BEGIN RECORDS PROVIDED

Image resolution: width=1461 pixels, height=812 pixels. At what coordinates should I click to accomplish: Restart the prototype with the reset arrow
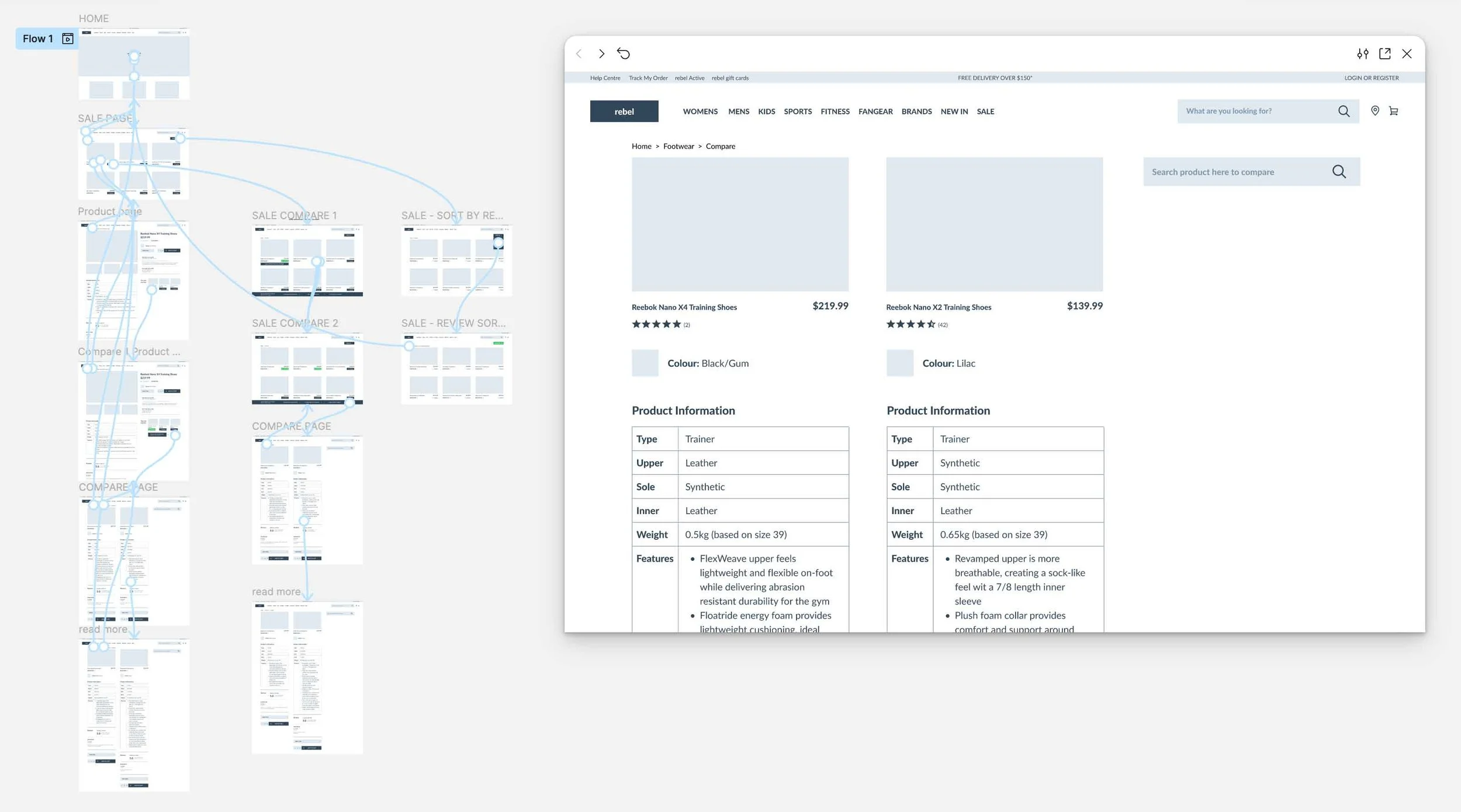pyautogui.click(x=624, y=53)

END RECORDS PROVIDED
BEGIN RECORDS PROVIDED

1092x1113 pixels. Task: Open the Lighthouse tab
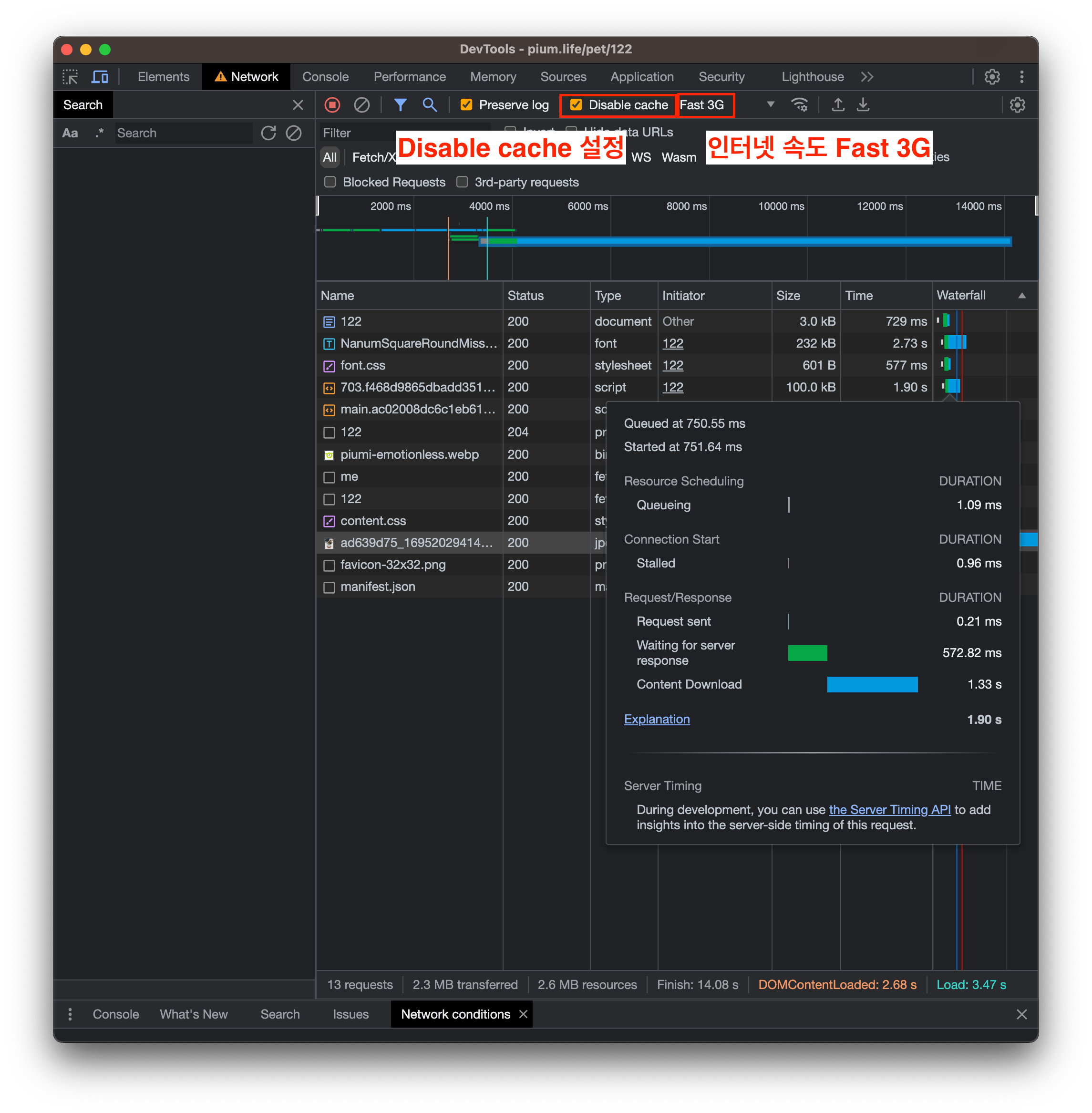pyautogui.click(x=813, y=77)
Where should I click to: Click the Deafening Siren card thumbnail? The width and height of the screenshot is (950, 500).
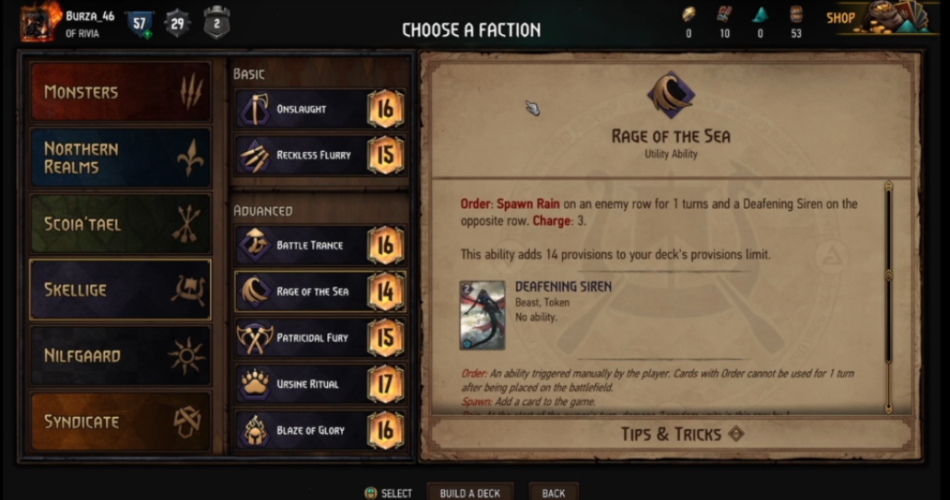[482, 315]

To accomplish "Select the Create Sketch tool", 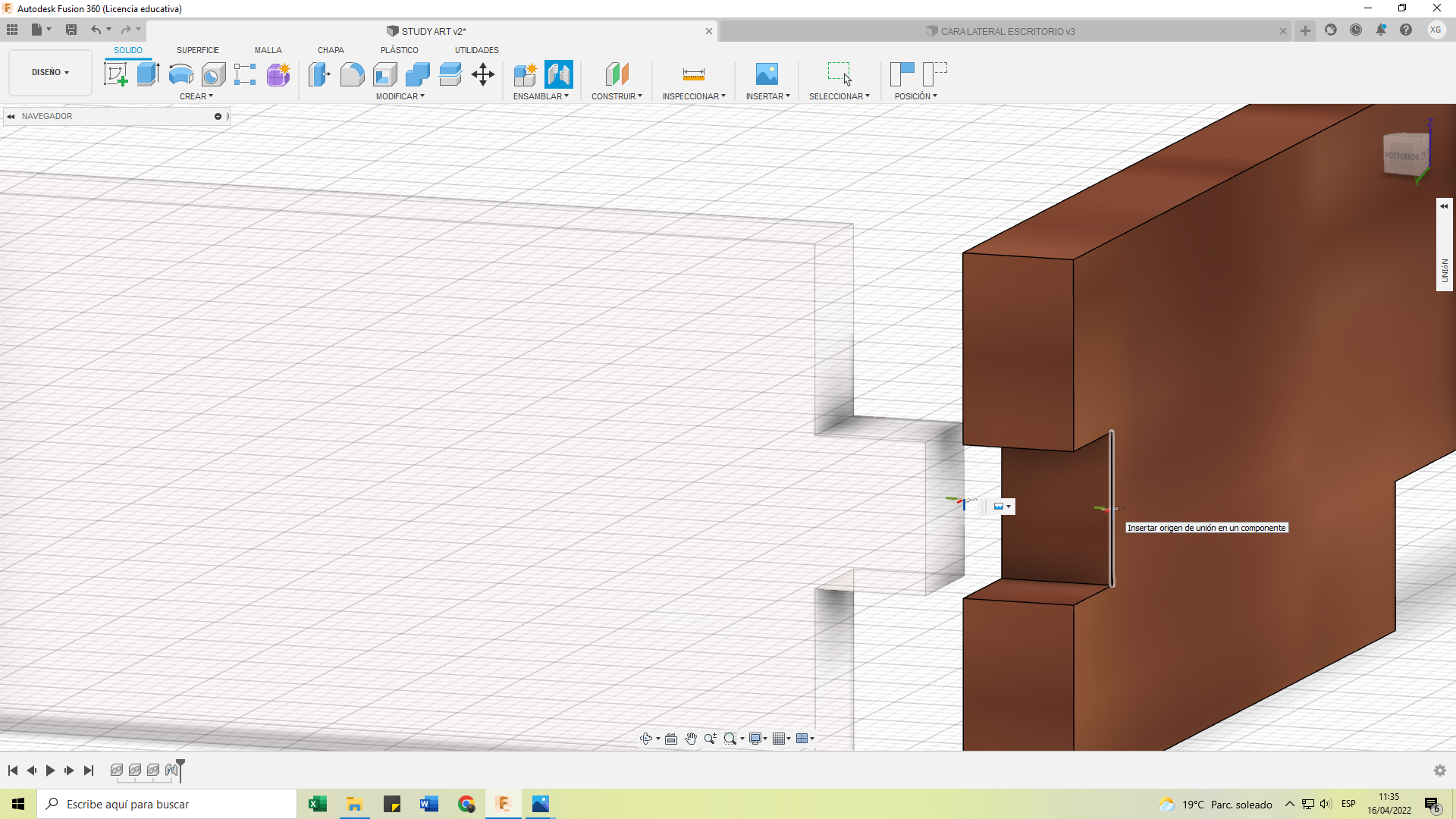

END RECORDS PROVIDED
BEGIN RECORDS PROVIDED

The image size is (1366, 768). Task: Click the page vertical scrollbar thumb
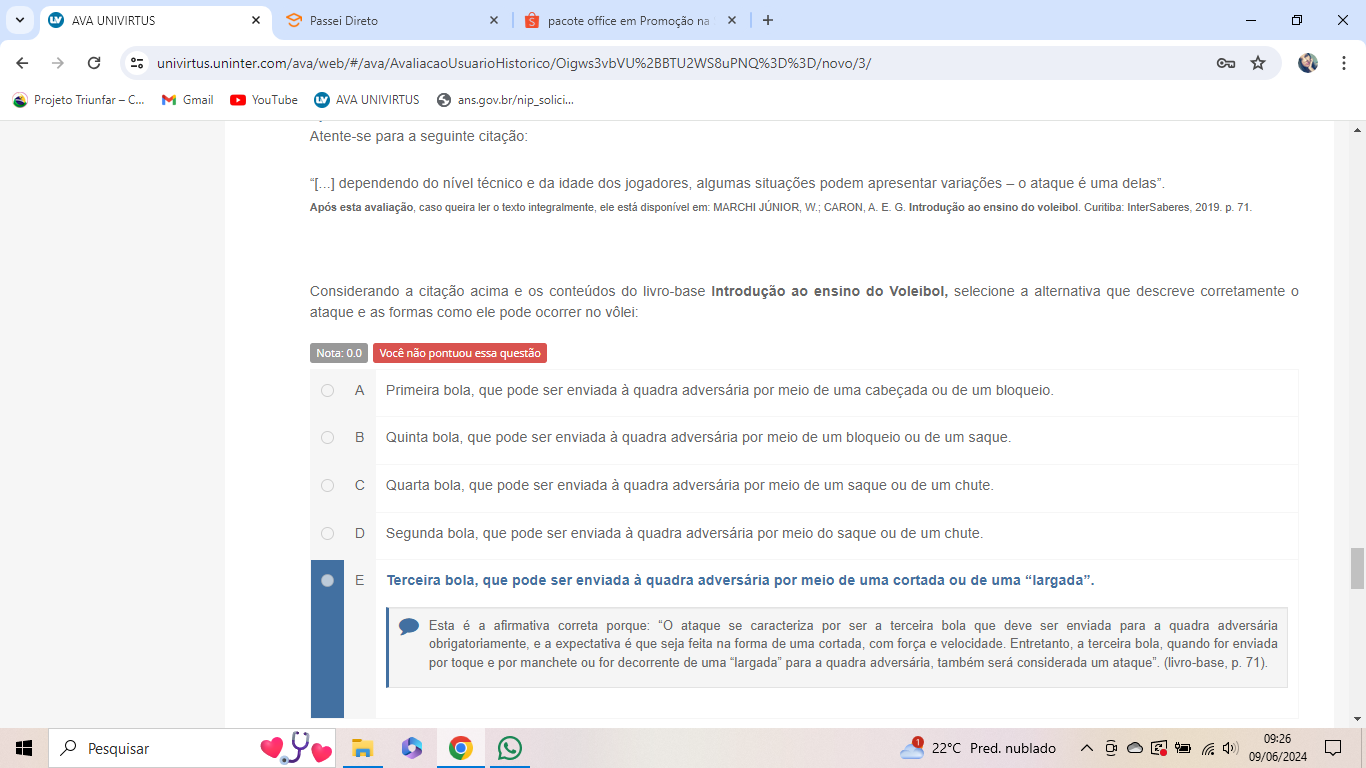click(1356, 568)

END RECORDS PROVIDED

- CHALLENGE
Swap "prototype" for "demo" in the stretch of rows from the line containing "Image resolution: width=1461" through the line containing "pyautogui.click(x=624, y=53)". Write out those lines with nothing else altered and leave the pictures out.

- EXPECTED OUTPUT
Image resolution: width=1461 pixels, height=812 pixels. At what coordinates should I click to accomplish: Restart the demo with the reset arrow
pyautogui.click(x=624, y=53)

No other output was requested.